Count the lines of the data below that contain the string "Task", and give only the number.
** BEGIN INPUT ROWS **
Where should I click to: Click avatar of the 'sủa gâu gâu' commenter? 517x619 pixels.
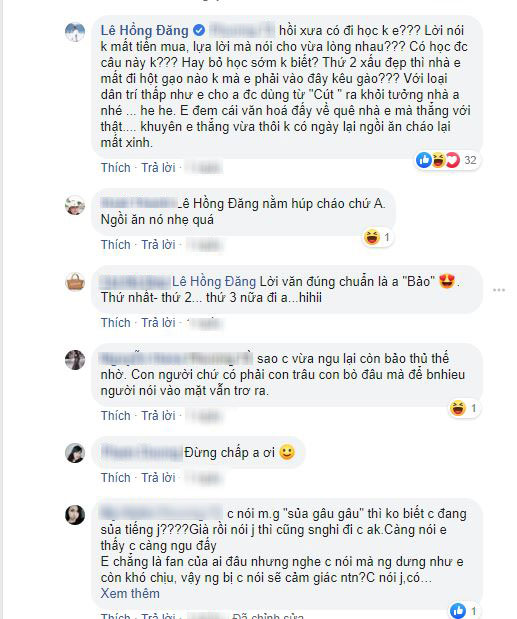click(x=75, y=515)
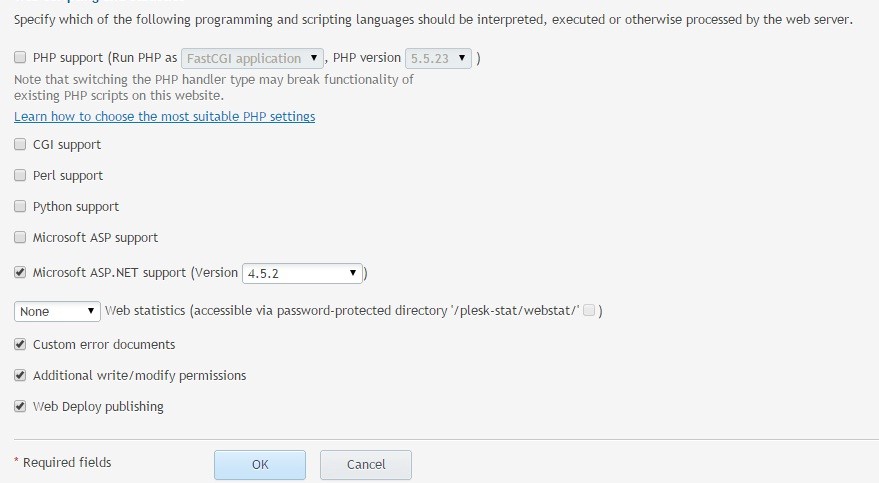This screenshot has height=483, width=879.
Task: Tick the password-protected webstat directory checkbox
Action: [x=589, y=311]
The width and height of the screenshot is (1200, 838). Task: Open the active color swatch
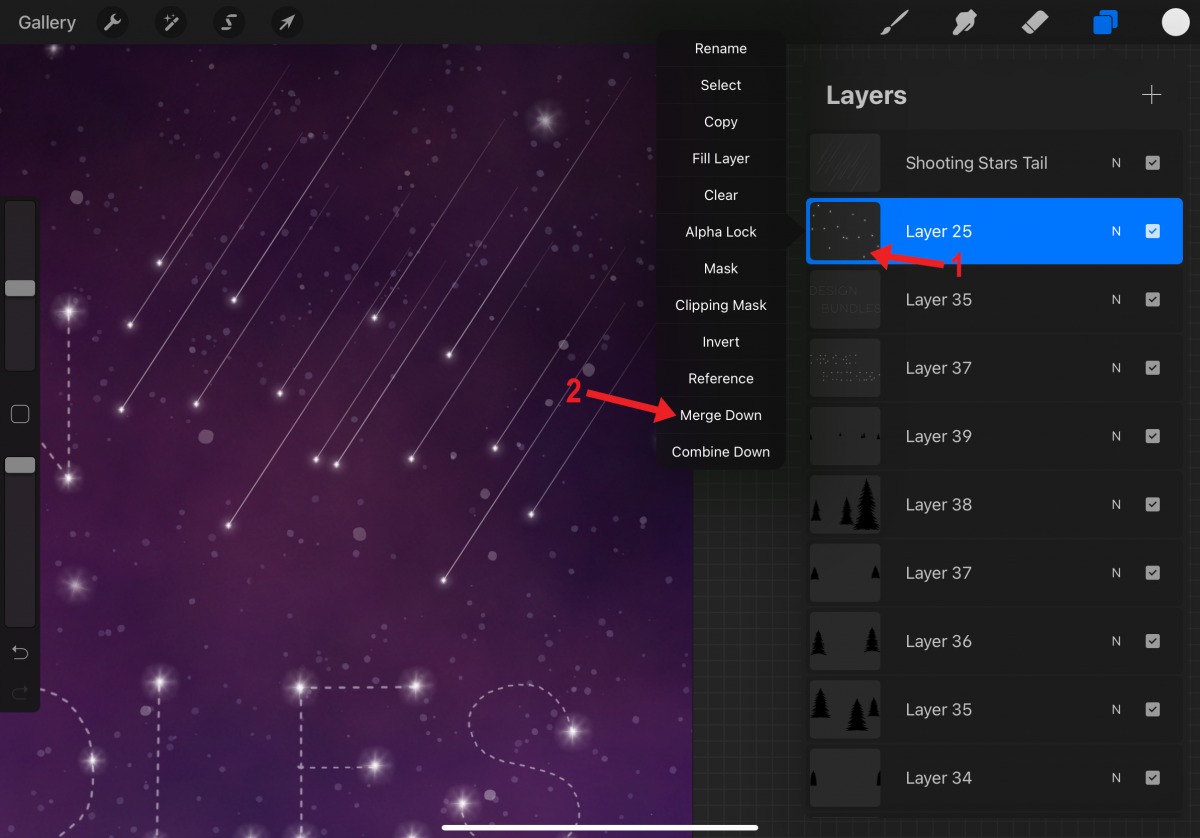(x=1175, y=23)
** END INPUT ROWS **
WRITTEN ANSWER: 2